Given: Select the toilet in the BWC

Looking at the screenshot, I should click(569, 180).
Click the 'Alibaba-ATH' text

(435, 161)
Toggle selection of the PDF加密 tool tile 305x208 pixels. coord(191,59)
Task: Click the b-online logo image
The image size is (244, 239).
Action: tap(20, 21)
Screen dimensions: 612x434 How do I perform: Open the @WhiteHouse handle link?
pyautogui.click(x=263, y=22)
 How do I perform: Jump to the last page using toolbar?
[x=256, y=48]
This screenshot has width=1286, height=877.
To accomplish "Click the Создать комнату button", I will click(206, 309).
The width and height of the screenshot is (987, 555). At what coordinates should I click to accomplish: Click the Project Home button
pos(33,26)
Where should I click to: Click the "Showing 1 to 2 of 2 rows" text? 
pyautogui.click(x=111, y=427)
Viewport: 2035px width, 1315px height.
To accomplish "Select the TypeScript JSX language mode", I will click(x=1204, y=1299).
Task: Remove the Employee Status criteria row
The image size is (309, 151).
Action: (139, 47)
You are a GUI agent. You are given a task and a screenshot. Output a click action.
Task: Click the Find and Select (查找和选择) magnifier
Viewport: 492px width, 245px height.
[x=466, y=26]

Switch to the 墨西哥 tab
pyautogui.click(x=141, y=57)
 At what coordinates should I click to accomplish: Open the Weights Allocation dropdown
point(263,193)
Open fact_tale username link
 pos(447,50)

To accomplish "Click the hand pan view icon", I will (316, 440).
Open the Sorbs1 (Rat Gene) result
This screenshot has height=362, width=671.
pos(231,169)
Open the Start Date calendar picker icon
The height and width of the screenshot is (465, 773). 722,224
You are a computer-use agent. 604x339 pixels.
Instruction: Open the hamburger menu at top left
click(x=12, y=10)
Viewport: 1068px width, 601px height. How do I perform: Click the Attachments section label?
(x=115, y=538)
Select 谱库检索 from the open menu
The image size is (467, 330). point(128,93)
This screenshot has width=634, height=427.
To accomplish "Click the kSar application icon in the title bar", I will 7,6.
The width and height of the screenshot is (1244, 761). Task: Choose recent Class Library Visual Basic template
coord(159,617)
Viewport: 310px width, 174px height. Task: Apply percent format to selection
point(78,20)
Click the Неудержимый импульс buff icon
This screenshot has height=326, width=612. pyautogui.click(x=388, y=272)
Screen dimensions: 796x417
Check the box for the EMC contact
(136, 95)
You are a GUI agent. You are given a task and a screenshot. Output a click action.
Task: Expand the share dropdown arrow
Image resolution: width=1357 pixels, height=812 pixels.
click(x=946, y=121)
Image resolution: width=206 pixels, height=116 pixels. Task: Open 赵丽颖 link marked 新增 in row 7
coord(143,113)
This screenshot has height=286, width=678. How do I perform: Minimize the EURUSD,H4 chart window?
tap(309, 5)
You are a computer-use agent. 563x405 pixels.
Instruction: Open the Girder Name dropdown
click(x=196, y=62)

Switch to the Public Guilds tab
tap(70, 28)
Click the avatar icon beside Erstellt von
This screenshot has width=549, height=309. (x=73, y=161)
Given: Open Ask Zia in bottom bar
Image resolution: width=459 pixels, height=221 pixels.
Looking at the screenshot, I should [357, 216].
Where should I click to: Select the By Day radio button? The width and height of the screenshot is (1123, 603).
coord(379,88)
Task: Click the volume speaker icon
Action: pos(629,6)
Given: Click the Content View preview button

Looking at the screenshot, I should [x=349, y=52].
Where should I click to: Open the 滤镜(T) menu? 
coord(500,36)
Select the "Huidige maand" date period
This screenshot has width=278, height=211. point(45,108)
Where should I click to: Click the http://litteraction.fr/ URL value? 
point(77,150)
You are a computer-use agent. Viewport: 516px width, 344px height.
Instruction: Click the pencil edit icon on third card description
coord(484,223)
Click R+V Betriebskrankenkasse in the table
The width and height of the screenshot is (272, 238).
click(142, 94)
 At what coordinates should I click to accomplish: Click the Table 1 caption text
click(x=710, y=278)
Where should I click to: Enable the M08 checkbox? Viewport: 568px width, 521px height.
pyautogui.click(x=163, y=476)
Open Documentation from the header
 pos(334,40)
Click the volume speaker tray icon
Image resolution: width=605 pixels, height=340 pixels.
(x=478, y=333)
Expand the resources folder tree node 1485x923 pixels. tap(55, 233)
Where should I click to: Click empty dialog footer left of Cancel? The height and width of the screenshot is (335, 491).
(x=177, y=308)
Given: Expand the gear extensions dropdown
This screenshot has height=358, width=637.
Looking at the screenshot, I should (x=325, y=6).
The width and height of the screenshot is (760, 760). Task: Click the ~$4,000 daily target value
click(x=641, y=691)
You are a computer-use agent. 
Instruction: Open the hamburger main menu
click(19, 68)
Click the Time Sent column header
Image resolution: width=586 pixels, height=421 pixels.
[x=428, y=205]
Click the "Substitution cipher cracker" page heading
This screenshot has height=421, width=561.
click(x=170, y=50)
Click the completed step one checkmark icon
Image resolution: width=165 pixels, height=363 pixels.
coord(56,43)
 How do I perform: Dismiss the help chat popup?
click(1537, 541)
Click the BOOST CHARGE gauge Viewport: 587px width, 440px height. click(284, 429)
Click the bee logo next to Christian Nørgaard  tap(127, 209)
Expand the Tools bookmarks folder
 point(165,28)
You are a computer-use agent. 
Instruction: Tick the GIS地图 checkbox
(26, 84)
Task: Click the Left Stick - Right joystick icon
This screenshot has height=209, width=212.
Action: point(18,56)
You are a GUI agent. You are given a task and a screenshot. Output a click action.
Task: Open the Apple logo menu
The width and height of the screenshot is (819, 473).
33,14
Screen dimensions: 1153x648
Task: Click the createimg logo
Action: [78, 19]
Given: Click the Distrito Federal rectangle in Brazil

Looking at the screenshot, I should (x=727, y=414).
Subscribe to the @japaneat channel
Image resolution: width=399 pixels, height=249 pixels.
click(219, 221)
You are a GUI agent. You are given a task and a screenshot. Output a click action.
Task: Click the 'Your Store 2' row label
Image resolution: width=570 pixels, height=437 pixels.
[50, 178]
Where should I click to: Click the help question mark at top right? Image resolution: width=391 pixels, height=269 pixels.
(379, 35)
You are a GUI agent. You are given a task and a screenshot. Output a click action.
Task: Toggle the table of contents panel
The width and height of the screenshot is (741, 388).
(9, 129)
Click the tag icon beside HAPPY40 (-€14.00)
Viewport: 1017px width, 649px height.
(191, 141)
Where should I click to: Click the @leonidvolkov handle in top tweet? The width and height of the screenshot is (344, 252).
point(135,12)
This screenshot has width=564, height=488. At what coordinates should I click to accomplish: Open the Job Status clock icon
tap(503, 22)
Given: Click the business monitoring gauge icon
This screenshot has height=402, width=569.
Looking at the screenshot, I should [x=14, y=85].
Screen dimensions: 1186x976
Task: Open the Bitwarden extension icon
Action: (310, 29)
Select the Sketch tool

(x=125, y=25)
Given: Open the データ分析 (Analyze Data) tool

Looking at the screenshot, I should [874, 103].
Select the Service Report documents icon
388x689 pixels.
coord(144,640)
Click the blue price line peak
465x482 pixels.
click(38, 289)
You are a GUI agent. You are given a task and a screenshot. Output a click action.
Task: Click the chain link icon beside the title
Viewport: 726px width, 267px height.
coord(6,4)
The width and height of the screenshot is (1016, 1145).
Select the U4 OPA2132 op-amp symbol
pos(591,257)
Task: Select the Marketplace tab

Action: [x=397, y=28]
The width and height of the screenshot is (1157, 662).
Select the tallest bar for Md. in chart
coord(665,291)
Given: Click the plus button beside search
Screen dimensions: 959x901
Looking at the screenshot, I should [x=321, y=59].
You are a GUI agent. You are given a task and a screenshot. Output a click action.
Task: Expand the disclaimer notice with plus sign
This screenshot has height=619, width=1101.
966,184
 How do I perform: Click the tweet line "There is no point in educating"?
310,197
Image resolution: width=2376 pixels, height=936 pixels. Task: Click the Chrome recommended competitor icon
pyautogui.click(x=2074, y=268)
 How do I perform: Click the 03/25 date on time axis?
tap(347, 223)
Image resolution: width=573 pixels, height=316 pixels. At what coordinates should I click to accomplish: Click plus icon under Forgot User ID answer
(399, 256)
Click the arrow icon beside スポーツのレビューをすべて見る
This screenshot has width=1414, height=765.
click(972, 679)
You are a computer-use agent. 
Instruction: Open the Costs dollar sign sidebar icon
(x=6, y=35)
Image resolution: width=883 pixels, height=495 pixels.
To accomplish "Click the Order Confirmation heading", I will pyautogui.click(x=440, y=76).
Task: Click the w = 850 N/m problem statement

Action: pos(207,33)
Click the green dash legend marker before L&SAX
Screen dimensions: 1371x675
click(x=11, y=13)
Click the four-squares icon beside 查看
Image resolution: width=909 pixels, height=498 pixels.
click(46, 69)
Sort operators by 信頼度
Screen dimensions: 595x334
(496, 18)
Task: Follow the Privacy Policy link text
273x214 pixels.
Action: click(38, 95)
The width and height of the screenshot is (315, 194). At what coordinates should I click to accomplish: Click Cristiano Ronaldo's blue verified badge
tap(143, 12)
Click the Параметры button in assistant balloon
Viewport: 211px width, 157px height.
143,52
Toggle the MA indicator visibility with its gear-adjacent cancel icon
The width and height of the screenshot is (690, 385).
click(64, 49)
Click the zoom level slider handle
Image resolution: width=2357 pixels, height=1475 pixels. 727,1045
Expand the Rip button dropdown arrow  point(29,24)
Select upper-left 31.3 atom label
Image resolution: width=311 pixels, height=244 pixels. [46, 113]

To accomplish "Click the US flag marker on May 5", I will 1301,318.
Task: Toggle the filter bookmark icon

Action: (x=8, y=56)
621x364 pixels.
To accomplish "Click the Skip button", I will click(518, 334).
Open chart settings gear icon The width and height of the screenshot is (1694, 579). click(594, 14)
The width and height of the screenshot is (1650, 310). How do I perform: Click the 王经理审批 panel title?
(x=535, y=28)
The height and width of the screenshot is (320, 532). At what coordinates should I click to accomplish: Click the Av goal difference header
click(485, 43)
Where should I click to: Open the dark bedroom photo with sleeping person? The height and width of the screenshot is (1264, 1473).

* _Work to complete_
In the data above, rewrite everything from the line containing "Image resolution: width=883" down to the line containing "will pyautogui.click(x=440, y=76)." with "Order Confirmation" swapped for "Shipping Details", leaving all other text unchanged.

* _Answer to the problem_
Image resolution: width=883 pixels, height=495 pixels.
To accomplish "Click the Shipping Details heading", I will pyautogui.click(x=440, y=76).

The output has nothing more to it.